Blog for Engineering Managers

Blog for Engineering Managers

The 5 AI-coding standards to hand your team

AI amplifies the standards you already have. Most teams never wrote theirs down.

Stephane Moreau's avatar
Stephane Moreau
Jul 05, 2026
∙ Paid

👋 Hey, it’s Stephane. I help engineers become great engineering managers - whether you want to become one or are already leading a team.

Paid subscribers get 50 Notion Templates, The EM’s Field Guide, and access to the complete archive.

🚀 Practice behavioral interviews with an AI coach that challenges your answers and scores you across 8 hiring dimensions.

Infrastructure is easy to ignore... until production goes down

Sponsored by Palark

Not every engineering team needs a dedicated SRE organisation. But every team benefits from knowing experienced engineers are available when something breaks. Palark’s DevOps Insurance offers on-demand support for production incidents through a simple monthly subscription.

See how it works

Thanks to Palark for sponsoring this newsletter!

Everyone keeps asking the same question.

Does AI actually make developers more productive?

I don’t think that’s the right question.

Over the past year, two of the biggest studies on AI coding reached almost completely opposite conclusions.

GitHub found developers completed a programming task 55% faster when using AI.
Then an independent research lab, METR, studied experienced open-source developers working on real tasks inside codebases they already knew.

Those developers expected AI to make them roughly 20% faster.

Instead... they finished 19% slower.

So who’s right? I think both are.

They were simply measuring two very different environments.

GitHub’s study looked at a relatively clean programming task: building an HTTP server from scratch.
METR looked at something far messier: experienced engineers making changes inside large, existing codebases where every decision has consequences.

Those are completely different kinds of work.

One rewards speed.
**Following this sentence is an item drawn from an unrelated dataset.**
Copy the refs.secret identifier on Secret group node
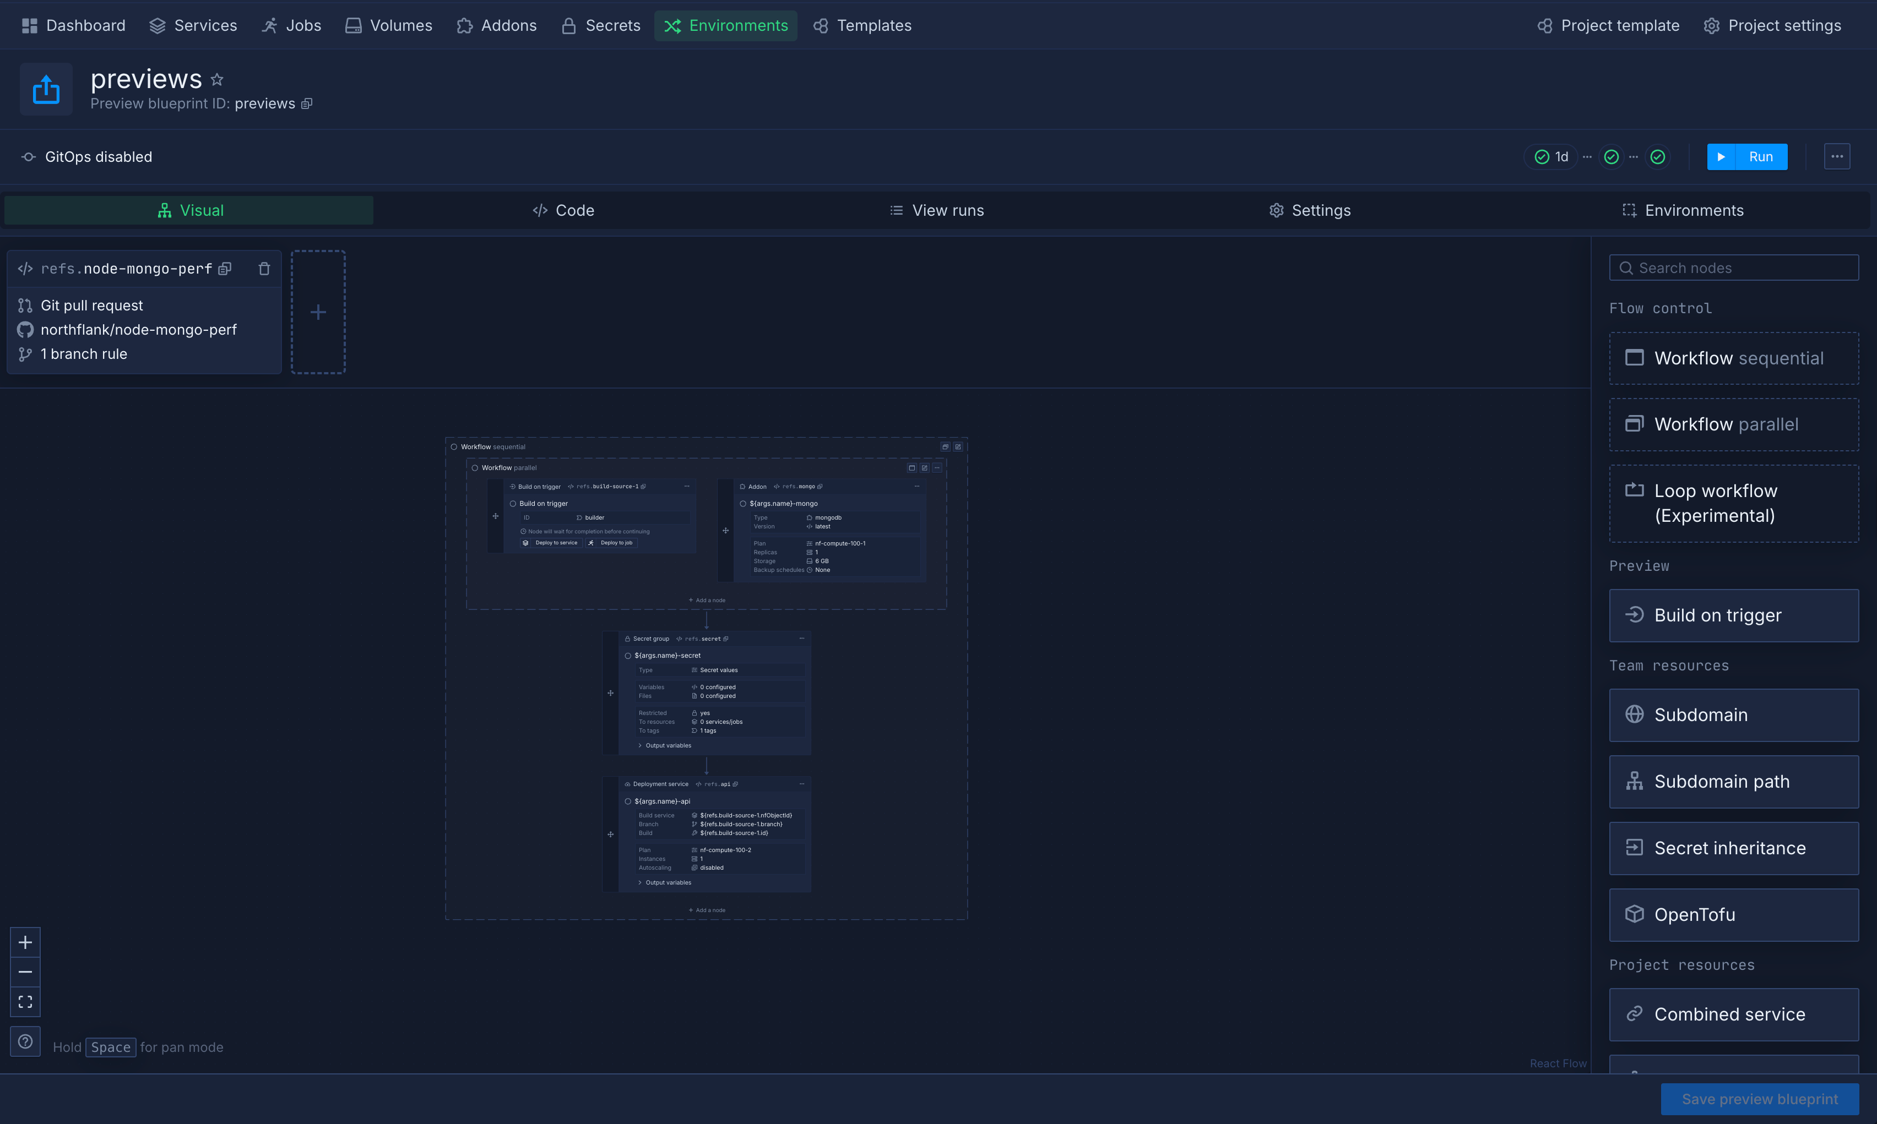The image size is (1877, 1124). pyautogui.click(x=726, y=639)
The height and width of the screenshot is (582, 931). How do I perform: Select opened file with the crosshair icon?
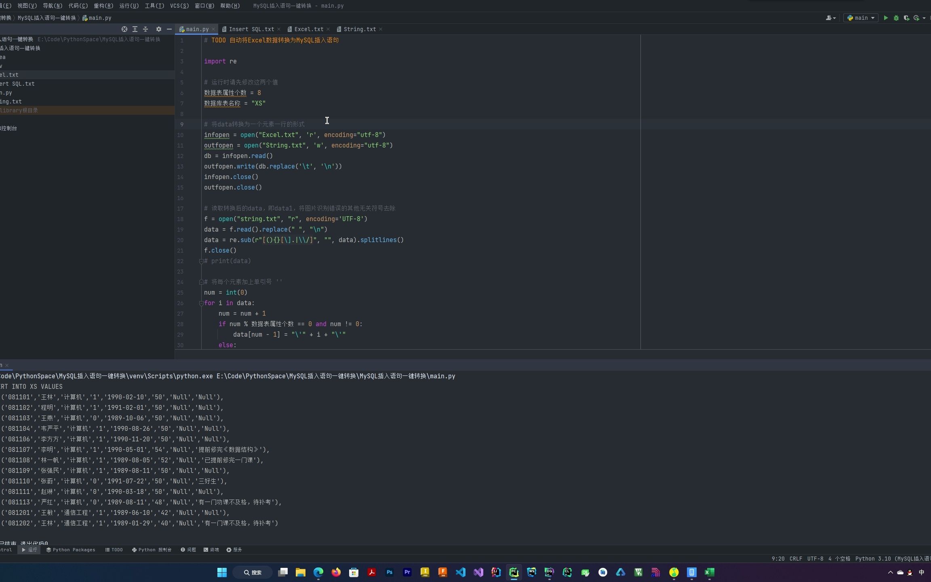tap(124, 29)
The other rewards judgment.

And that’s the part I think many teams miss.

AI amplifies your standards

You’ve probably heard someone say that AI is an amplifier.

They’re right.

The problem is that statement isn’t very useful.

It’s a bit like saying, “Exercise makes you healthier.” But it doesn’t tell you what to actually do.

Here’s the version I think engineering managers should care about:

AI amplifies whatever standards already exist inside your team.

If your team has clear engineering practices, AI helps people move faster without losing quality.
If your standards are vague, inconsistent or simply live inside people’s heads, AI helps everyone make bigger mistakes more efficiently.

That’s why two companies can use exactly the same AI model and end up with completely different results.

A few months ago I wrote that the biggest problem with AI coding wasn’t the model itself - it was that nobody owned everything around it.

Who’s responsible for the prompts? The context? The rules? The review process? The answer, in many teams, is nobody.

This article is the natural follow-up.

Because once someone owns the standards, the next question becomes:

What should those standards actually be?

After reading Google’s latest paper on the AI-driven software development lifecycle, along with several other pieces of recent research, I kept coming back to the same five principles.

And they’re the five standards I wish every team followed.

The important thing isn’t that they’re my standards.

It’s that your team has standards everyone can point to.

Standard 1

Decide whether you’re building a prototype or production software before you prompt the AI

One of the biggest mistakes I see isn’t teams choosing the wrong approach.

It’s never choosing one at all.

There’s a huge spectrum in how people use AI.

At one end is what people now call vibe coding. You describe what you want. The AI writes something. You paste the error back in. Repeat until it works. For a weekend project that’s completely fine. Move fast, experiment, throw it away if you need to.

At the other end is production software. The code needs to be tested, reviewed, understood. Something that someone else can safely maintain six months from now. Neither approach is wrong.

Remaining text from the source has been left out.